The band are keen that In the End be treated as a celebration, not a valediction. Given the frank lyrics on the likes of All Over Now, a grim chronicle of domestic abuse, and Crazy Heart, a portrait of a passionate mess, perhaps catharsis might be the more likely takeaway.

Musically, the album offers more of The Cranberries’ trademark polished arena-friendly Celtic mysticism, shot through with manicured bursts of brooding gothic guitar. The mid-paced Summer Song feels underpowered and unfinished but elsewhere O’Riordan reveals herself to be a Brexit soothsayer on Wake Me When It’s Over as well as her fluctuating mindset with the self-comforting mantra of the breezy, undemanding Got It (“I know that I got it, I did not lose it all”) and the demurely delivered distress of The Pressure ringing out clearly against uplifting, chiming guitars.

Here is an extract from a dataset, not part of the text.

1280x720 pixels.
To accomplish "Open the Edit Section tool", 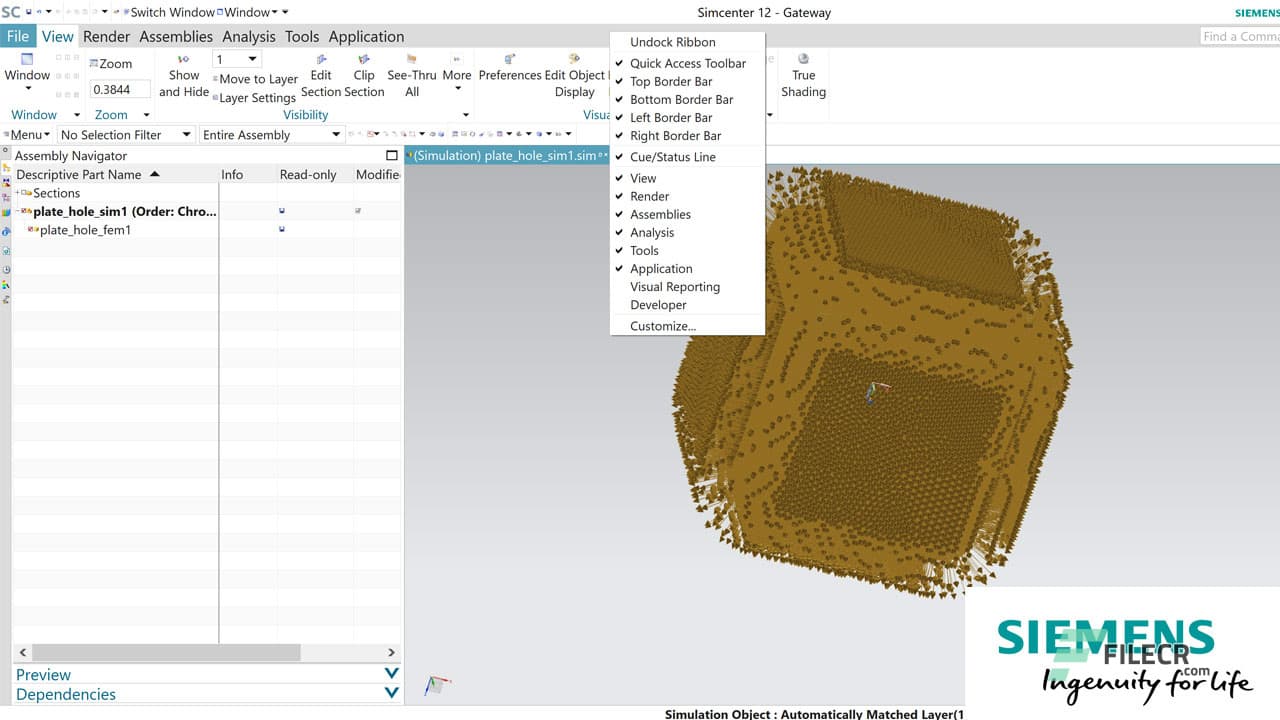I will click(320, 78).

In contrast, it’s hard to get a handle on where Pete Doherty is at with his latest laidback venture. Like Jack White, he appears to be collecting new bands but the material is not there, with his latest outfit The Puta Madres stepping in to rescue his lacklustre songs of “love, loss and being lost” on Pete Doherty & the Puta Madres. Paradise Is Under Your Nose is a duet of sorts with his guitarist Jack Jones (of indie band Trampolene). Likewise, Someone Else To Be is saved by the band sweeping up his lethargic delivery, then delivering a proper hoedown in the middle of the maudlin Travelling Tinker and a jolly western swing interlude during the meandering A Fool There Was.

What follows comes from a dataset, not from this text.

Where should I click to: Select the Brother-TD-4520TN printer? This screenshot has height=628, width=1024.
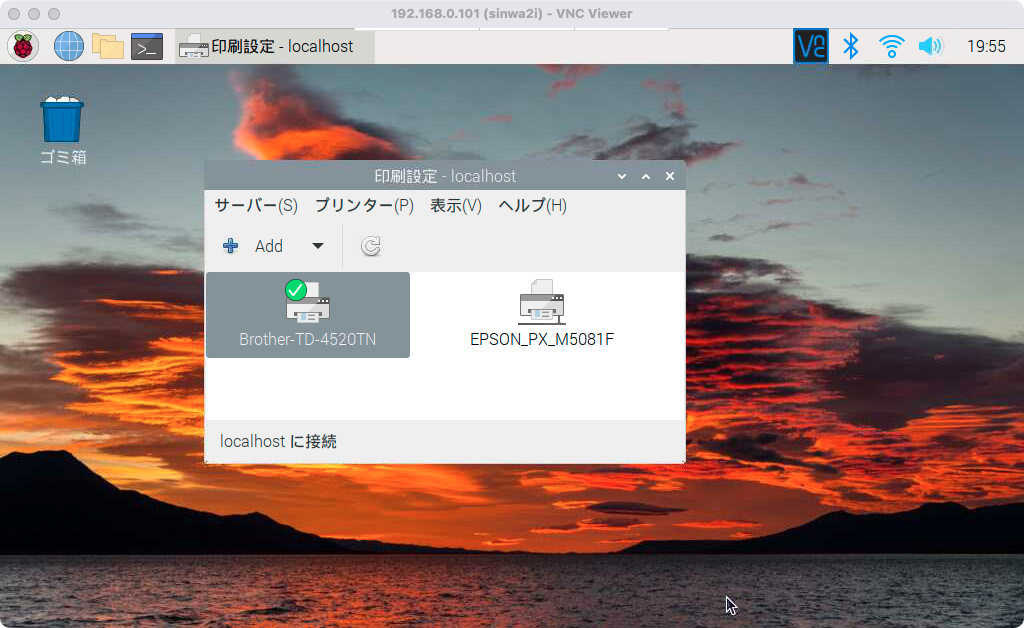[x=308, y=314]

With better songs, the sloppy spontaneity might hold some charm but the indulgent acoustic blues of Punk Buck Bonafide is a studio strum which should have remained there.

Vanishing Point’s gothic vaudeville wingding The Dark Carnival has been one of the theatre hits of the season, spurred by the integrated, characterful score performed by Glasgow ensemble A New International, which is now released as an album in its own right.

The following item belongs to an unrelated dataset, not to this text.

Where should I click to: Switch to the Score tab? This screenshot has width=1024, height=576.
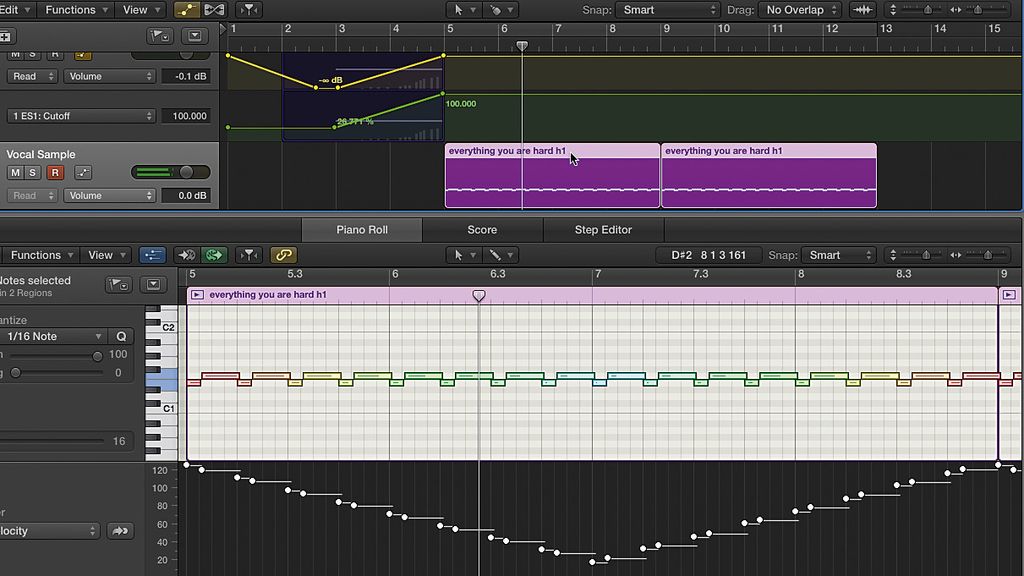(482, 229)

While these whimsical, melodramatic, rambunctious songs, capturing the regrets and longings of the undead (“let me have the fun I was not allowed before”), truly come to life when performed live, their recorded incarnations still abound in personality, with vaudeville, klezmer and chanson influences piled on over a theatrical pop/rock foundation – think The Divine Comedy with added mischievous swagger, as singer Biff Smith outlines the opportunities for the restless soul on Give Me Fun and leads the company in the worksong lament Until the Earth Runs Dry.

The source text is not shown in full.